* **Set exercise**: Output as a JSON list of strings, one per line with blank lines omitted, everything in the listing from the line containing "The width and height of the screenshot is (921, 691)." down to the line containing "at that location.", both included. Leave the pictures out of the answer.

** START OF Records for this task **

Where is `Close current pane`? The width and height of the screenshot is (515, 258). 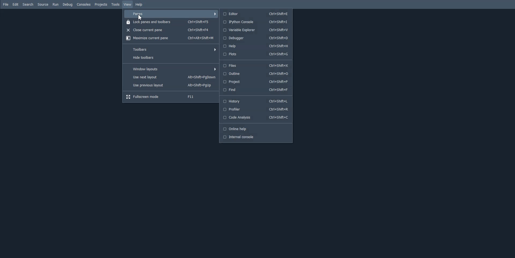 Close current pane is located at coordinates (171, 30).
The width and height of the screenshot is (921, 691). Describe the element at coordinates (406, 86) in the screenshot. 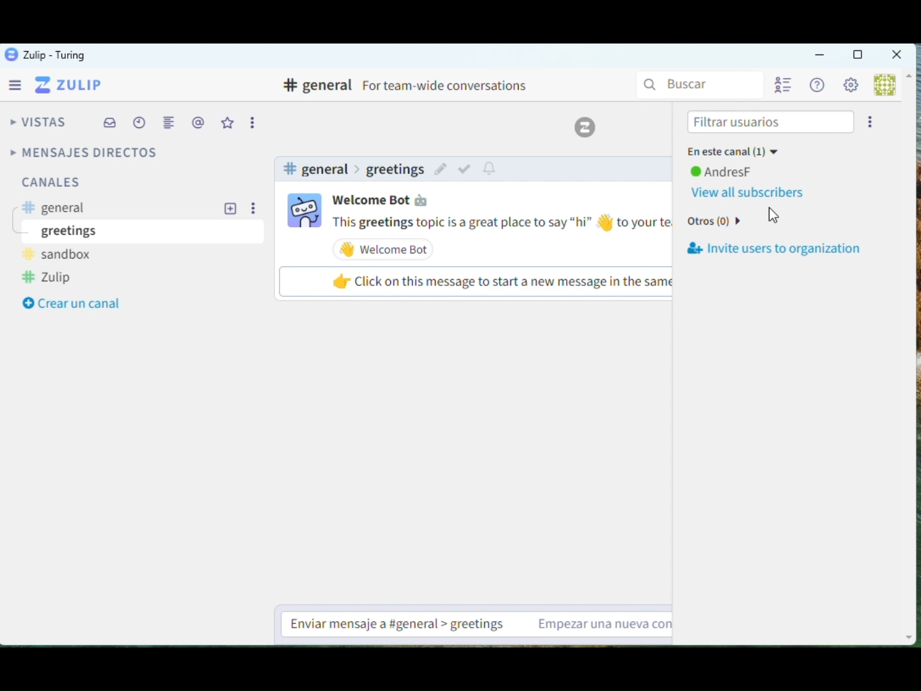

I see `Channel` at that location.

** END OF Records for this task **
** START OF Records for this task **

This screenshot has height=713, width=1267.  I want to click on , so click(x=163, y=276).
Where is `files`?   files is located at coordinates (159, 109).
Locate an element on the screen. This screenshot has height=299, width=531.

** END OF Records for this task **

* **Expected output**:
[
  "The width and height of the screenshot is (921, 691). Describe the element at coordinates (406, 86) in the screenshot. ",
  "I see `Channel` at that location."
]